You are still in a mental world where being anti EU is a vote loser. That , I `m afraid is no longer true and nothing looks so tawrdy s yesterday’s future .Iain dale , Dizzy and …little me , have all only recently started to think about the route map out and the lies and squalor of Labour’s behaviour on Lisbon is the end of the beginning of the end of the EU dream.
Feed this back into the EU at Westminster and the Conservatives need to represent a range of opinion from ….’no more’ , through ‘step back’ to ‘get out’ .The arguments for staying in are economic and stem from caution , the threat if isolation and loss of markets. Thin arguments and slimming like a super model ans the word explodes around us .The truth is that the EU , to work had to become part of our identity . It has not it will not and it is almost universally loathed outside the oddly backward world of Westminster.
Ken Clarke is like one of those buffers still going on about the Empire in the 60s …he`ll be left to bluster himself out.
March 6, 2008 at 5:38 pm
Hopi and Newmania you sum up the present Conservative MPs very well.
As to the future, the country is getting more eurosceptic.
March 6, 2008 at 5:57 pm
I think that’s a fair summary Hopi Sen. I think the genuine eurosceptics are more numerous than the careerist ones, people like Nick Palmer think the reverse, but neither of us can know till we see the Conservatives in government.

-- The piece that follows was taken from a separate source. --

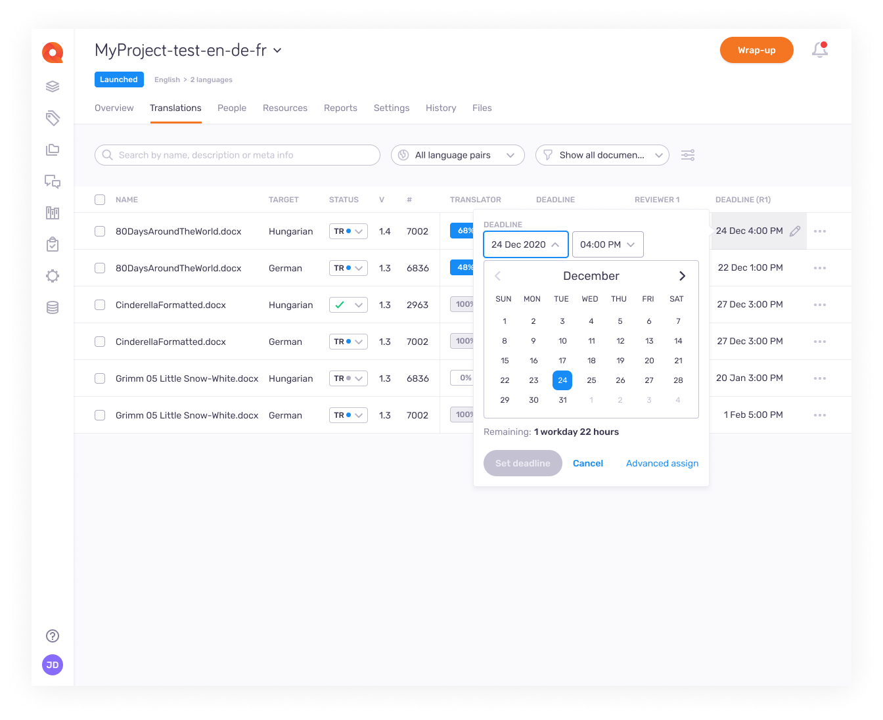Open the tag icon in sidebar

If I’m right, and the genuine eurosceptics are the dominant group, then, if David Cameron becomes Prime Minister, a choice between offending other head of government, on the one hand, and splitting his own party, on the other, isn’t much of a choice.
March 6, 2008 at 6:15 pm
One of the fascinating things about being a candidate for the Conservatives for the European elections in 2009 is that you get to listen to all sorts from all parties - I have listened to people from all main parties who want out of the EU and to others who want in with all the consequent sharing of sovereignty - but the majority of those interested in this topic (and I have to say that it exercises some more than others) seem to be adopting an increasing sceptical line - sceptical of the direction, the regulation, and the law making.
From my own perspective, the ‘need’ for the Lisbon treaty has never been made out and I have explained in detail why I think that the Lisbon Treaty has substantially the same effect as the Constitution (or TB’s Constitutional Treaty) on my blog - http://www.evanprice.blogspot.com.
The real difficulty with getting too hot on this topic is that most people in the UK are not very concerned about ‘government’ or about ‘Europe’ - they just get on with their own lives, making waves and having effect where it matters to them. They don’t always realise the significance of certain events or the consequence of policies and politics. They are rather suspicious of people getting too hot about something that they don’t care too much about things - and I wonder whether it was that, as much as anything else that has kept many voters away for so long.
As to the direction, I suspect that it will be difficult - frustrating - irritating - exasperating - but ‘ever-closer union’ was the proposed answer to a question asked in the 1940’s - it doesn’t seem to me to be the answer to the difficulties facing us nearly 70 years’ later.
March 6, 2008 at 6:37 pm
Thanks Newmania, Sean, Evan and HF for very useful comments. I’m going to edit the piece for sense, (so many typos…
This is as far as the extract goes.